In the southwestern part of Virginia at the junction of Smyth, Washington, and Grayson Counties rises a majestic mountain, which is known as White Top. Its peak reaches an elevation of 5533 feet above sea level and the property commands spectacular vistas of the surrounding countryside, of which it is a landmark. The United States brought an eminent domain proceeding to acquire this splendid land for the public benefit and thus to preserve its wonders for future generations.

In view of the size and importance of the property, the court deemed it proper to appoint a commission, as provided for [693]*693in F.R.Civ.P. 71A(h), to determine its fair valuation. Three distinguished residents of southwestern Virginia, S. H. Sutherland, S. Floyd Landreth, and G. W. Summerson, accepted appointment to the Commission.

The court instructed the Commission on the law and procedures to be used and they then commenced on a diligent investigation of the problem. After mature deliberations upon all of the evidence presented by the parties, the Commission found that $155,635.05 was fair compensation for the property in question. The Commission has prepared an excellent report which exemplifies in every respect its skill and ability and which not only justifies the court’s confidence in its appointment, but also excites the admiration of anyone who reads the report.

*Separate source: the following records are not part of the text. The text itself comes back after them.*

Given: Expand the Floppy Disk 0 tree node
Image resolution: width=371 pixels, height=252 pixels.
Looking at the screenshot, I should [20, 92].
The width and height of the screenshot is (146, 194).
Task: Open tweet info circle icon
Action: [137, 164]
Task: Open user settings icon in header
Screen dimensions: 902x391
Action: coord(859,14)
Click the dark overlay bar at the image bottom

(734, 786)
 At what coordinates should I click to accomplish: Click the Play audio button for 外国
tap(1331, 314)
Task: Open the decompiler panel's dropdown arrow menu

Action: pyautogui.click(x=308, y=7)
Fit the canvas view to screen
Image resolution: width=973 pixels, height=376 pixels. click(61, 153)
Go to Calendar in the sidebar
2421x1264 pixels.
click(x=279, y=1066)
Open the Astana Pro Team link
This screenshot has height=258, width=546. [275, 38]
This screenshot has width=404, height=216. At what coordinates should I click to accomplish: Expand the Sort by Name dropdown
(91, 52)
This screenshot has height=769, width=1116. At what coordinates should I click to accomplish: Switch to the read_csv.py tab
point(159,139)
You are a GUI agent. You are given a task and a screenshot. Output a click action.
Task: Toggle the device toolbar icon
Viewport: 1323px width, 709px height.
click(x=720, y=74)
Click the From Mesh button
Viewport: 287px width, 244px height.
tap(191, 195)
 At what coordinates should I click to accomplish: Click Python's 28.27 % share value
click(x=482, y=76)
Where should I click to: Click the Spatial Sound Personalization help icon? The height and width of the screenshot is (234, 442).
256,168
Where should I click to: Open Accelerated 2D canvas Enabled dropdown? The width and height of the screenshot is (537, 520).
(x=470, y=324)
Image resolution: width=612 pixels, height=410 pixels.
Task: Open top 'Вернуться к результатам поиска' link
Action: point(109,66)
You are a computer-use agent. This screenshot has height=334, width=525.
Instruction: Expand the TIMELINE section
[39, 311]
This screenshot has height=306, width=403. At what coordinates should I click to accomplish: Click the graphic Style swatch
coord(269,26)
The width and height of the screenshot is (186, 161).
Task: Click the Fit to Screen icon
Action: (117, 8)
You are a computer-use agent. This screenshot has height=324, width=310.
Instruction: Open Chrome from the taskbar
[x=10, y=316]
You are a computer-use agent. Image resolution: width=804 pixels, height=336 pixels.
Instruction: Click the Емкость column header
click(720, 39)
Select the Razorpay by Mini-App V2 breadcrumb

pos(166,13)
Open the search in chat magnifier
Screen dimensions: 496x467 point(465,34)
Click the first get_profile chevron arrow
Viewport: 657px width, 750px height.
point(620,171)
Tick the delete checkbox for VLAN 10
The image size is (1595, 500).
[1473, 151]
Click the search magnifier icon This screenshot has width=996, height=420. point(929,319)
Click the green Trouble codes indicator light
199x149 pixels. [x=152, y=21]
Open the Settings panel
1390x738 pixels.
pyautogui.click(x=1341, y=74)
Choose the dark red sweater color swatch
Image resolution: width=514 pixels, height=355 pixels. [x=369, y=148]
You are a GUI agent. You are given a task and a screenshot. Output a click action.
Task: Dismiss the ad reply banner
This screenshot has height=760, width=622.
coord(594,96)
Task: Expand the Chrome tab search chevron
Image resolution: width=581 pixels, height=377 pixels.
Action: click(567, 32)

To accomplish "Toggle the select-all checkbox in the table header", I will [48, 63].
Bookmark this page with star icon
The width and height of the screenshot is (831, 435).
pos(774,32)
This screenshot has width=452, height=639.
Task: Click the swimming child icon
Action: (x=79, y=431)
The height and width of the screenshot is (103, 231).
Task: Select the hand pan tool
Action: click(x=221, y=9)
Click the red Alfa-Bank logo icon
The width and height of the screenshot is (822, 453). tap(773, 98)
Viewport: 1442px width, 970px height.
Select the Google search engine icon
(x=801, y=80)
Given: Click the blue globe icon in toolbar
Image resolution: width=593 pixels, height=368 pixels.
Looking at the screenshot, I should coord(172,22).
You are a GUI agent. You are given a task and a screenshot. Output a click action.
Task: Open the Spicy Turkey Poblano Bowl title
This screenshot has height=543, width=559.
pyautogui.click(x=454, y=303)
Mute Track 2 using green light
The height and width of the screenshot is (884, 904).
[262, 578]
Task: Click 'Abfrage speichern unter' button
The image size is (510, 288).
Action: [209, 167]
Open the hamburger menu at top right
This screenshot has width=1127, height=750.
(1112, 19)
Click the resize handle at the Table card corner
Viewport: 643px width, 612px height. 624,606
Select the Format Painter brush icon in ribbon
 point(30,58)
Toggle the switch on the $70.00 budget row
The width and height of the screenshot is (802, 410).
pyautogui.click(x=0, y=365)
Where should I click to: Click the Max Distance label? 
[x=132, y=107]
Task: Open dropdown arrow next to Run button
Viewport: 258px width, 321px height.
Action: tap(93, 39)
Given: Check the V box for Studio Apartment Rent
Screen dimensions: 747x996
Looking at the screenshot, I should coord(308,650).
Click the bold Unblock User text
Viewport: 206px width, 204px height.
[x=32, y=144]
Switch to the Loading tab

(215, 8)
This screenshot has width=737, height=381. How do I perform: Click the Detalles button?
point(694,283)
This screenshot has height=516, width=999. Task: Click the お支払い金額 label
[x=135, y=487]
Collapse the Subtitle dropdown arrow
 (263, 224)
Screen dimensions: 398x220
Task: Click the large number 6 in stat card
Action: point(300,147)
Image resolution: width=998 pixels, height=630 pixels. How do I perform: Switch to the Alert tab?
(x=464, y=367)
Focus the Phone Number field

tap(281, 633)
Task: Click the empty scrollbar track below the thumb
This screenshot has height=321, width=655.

To this award the defendants have filed exceptions which generally contend that the Commissioners failed to take certain elements of value into consideration. In addition it is contended that the Commissioners should not have considered a certain right of way to White Top Mountain over United States Government property. As to this latter point, the transcript indicates that the parties entered into a stipulation on this point, which, if anything, was apparently favorable to the defendants. Therefore, this contention is without merit.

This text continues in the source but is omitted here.